▶ [Dataset entries]
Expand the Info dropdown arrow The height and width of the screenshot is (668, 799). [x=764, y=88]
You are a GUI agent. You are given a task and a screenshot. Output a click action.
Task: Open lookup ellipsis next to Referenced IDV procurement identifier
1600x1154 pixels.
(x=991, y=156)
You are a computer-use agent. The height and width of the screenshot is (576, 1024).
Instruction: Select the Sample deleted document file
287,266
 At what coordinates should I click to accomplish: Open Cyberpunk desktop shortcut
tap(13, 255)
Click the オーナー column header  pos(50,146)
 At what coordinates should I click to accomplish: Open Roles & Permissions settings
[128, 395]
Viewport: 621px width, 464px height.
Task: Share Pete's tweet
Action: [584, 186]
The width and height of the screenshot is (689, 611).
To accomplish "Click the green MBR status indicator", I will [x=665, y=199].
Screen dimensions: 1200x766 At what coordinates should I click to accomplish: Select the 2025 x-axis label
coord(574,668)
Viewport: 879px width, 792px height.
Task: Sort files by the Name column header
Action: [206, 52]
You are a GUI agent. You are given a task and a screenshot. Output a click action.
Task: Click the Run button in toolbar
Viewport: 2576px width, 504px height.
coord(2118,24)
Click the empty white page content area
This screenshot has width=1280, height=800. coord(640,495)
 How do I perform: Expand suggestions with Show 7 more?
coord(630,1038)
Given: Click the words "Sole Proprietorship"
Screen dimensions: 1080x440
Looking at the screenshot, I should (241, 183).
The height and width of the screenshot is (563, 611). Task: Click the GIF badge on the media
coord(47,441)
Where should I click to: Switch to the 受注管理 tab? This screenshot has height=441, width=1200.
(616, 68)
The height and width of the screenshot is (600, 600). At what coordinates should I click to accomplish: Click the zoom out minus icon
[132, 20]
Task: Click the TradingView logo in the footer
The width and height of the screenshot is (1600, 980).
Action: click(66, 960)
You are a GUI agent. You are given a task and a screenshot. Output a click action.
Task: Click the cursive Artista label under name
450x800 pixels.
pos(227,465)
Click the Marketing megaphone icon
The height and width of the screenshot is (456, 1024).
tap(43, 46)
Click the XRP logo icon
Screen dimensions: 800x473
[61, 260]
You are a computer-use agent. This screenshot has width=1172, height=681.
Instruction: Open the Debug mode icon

▶ [What you should do]
Copy every line above exactly.

▶ [Answer area]
Expand the Info dropdown arrow The height and width of the screenshot is (668, 799). [x=764, y=88]
You are a GUI agent. You are given a task and a screenshot. Output a click action.
Task: Open lookup ellipsis next to Referenced IDV procurement identifier
1600x1154 pixels.
(x=991, y=156)
You are a computer-use agent. The height and width of the screenshot is (576, 1024).
Instruction: Select the Sample deleted document file
287,266
 At what coordinates should I click to accomplish: Open Cyberpunk desktop shortcut
tap(13, 255)
Click the オーナー column header  pos(50,146)
 At what coordinates should I click to accomplish: Open Roles & Permissions settings
[128, 395]
Viewport: 621px width, 464px height.
Task: Share Pete's tweet
Action: [584, 186]
The width and height of the screenshot is (689, 611).
To accomplish "Click the green MBR status indicator", I will [x=665, y=199].
Screen dimensions: 1200x766 At what coordinates should I click to accomplish: Select the 2025 x-axis label
coord(574,668)
Viewport: 879px width, 792px height.
Task: Sort files by the Name column header
Action: [206, 52]
You are a GUI agent. You are given a task and a screenshot. Output a click action.
Task: Click the Run button in toolbar
Viewport: 2576px width, 504px height.
coord(2118,24)
Click the empty white page content area
This screenshot has width=1280, height=800. coord(640,495)
 How do I perform: Expand suggestions with Show 7 more?
coord(630,1038)
Given: Click the words "Sole Proprietorship"
Screen dimensions: 1080x440
Looking at the screenshot, I should (241, 183).
The height and width of the screenshot is (563, 611). Task: Click the GIF badge on the media
coord(47,441)
Where should I click to: Switch to the 受注管理 tab? This screenshot has height=441, width=1200.
(616, 68)
The height and width of the screenshot is (600, 600). At what coordinates should I click to accomplish: Click the zoom out minus icon
[132, 20]
Task: Click the TradingView logo in the footer
The width and height of the screenshot is (1600, 980).
Action: click(66, 960)
You are a GUI agent. You are given a task and a screenshot. Output a click action.
Task: Click the cursive Artista label under name
450x800 pixels.
pos(227,465)
Click the Marketing megaphone icon
The height and width of the screenshot is (456, 1024).
tap(43, 46)
Click the XRP logo icon
Screen dimensions: 800x473
[61, 260]
You are a computer-use agent. This screenshot has width=1172, height=681.
Instruction: Open the Debug mode icon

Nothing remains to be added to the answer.